Il est vrai qu’alors la belle simplicité du fiabilisme – nos croyances sont justifiées par un processus fiable de formation – s’est quelque peu envolée !

Alvin Goldman admet que cette formule n’est pas sans poser de problèmes – et il faut engager ici mon lecteur à examiner le détail de l’article. Mais l’essentiel, c’est qu’il semble raisonnable maintenant de renoncer à formuler les conditions de la justification épistémique (et de notre droit de croire quelque chose) à partir d’une définition de la connaissance. Plutôt que de proposer a priori un critère de ce que doit être la connaissance, le fiabi­lisme part du fait de la connaissance. Il tente d’en décrire le mode de formation et précise les obligations qui pèsent sur elle.

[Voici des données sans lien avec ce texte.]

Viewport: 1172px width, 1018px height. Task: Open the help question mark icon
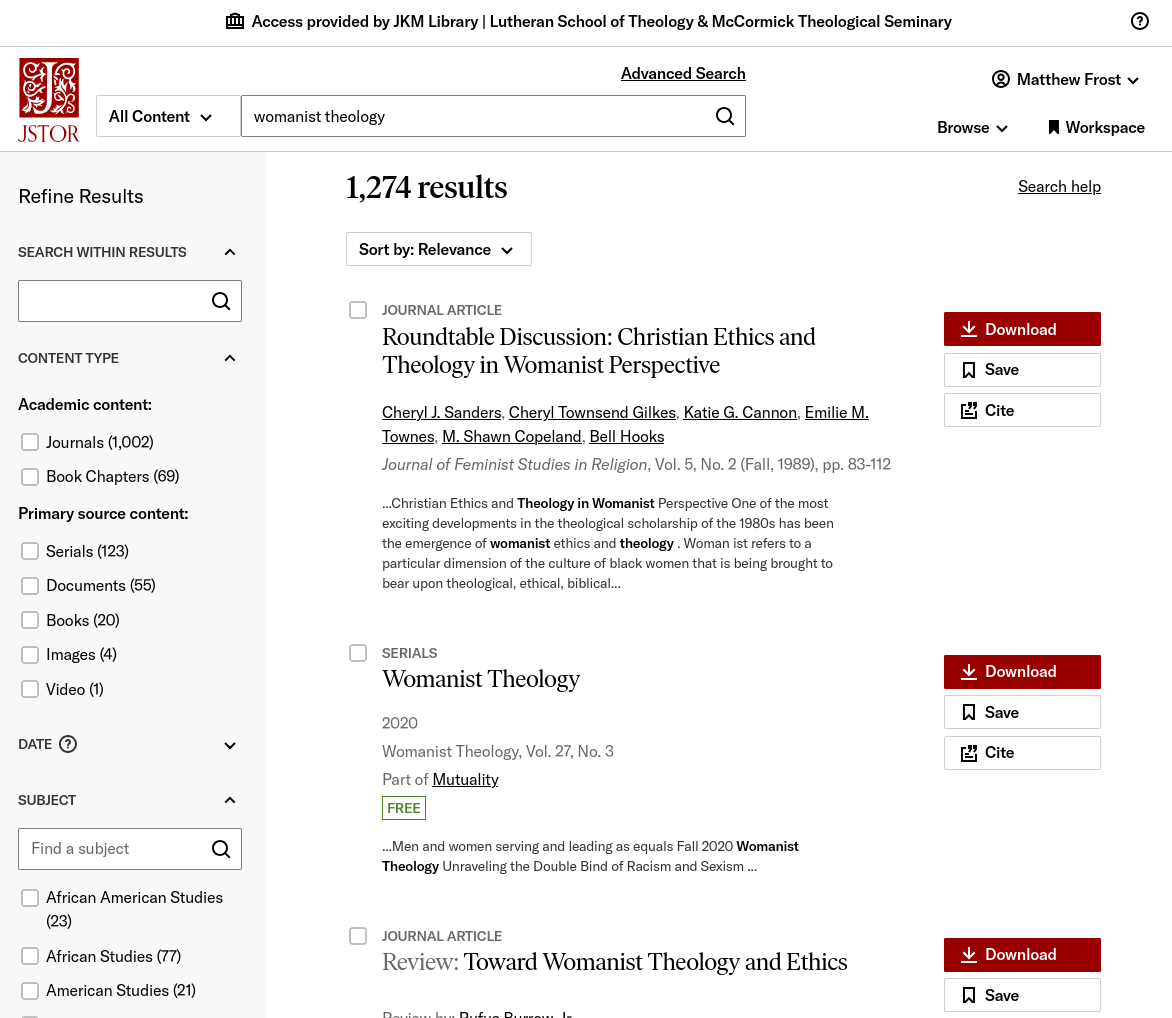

Toutefois, ne pourrions-nous pas être des «connaisseurs fiables » et pourtant être les victimes d’une tromperie massive de la part du malin génie, comme dans le modèle cartésien de l’hypothèse sceptique, ou être des cerveaux dans une cuve ? Si je devine que Tomek actuellement se lave les dents, et que c’est bien ce qu’il fait, mais que je n’ai aucune raison de le croire, suis-je un connaisseur fiable ? En quoi deviner ne serait-il pas un processus fiable d’acquisition de connaissances ? Supposons que je vois Arnaud descendre du train un matin. Quel est le processus par lequel se forme ma croyance: (1) la perception, (2) la perception visuelle, (3) la perception visuelle le matin, (4) la perception visuelle le matin dans une gare, et pourquoi pas (5) la perception visuelle le matin dans une gare quand Arnaud porte sa casquette ? De (1) à (5), quel est exactement le processus pertinent pour la justification de ma croyance ? S’il est étroit, la fiabilité de ce processus sera parfaite. Mais s’il est très général, comme (1), de deux croyances produites par le même processus l’une pourra être justifiée sans pourtant que l’autre le soit. Qu’est-ce qui explique cette différence ? La discussion de telles objections, c’est ce qui fait du fiabilisme une option «vivante», car on a peut-être la possibilité d’y répondre. Par exemple, la clause (ii) dans la définition du fiabilisme (la version goldmanienne) ne permet-elle pas de répondre à ces objections? (Le lecteur est ici invité à y réfléchir, à trouver ou imaginer des exemples, car l’épistémologie, c’est en grande partie cela, et c’est donc fort distrayant.)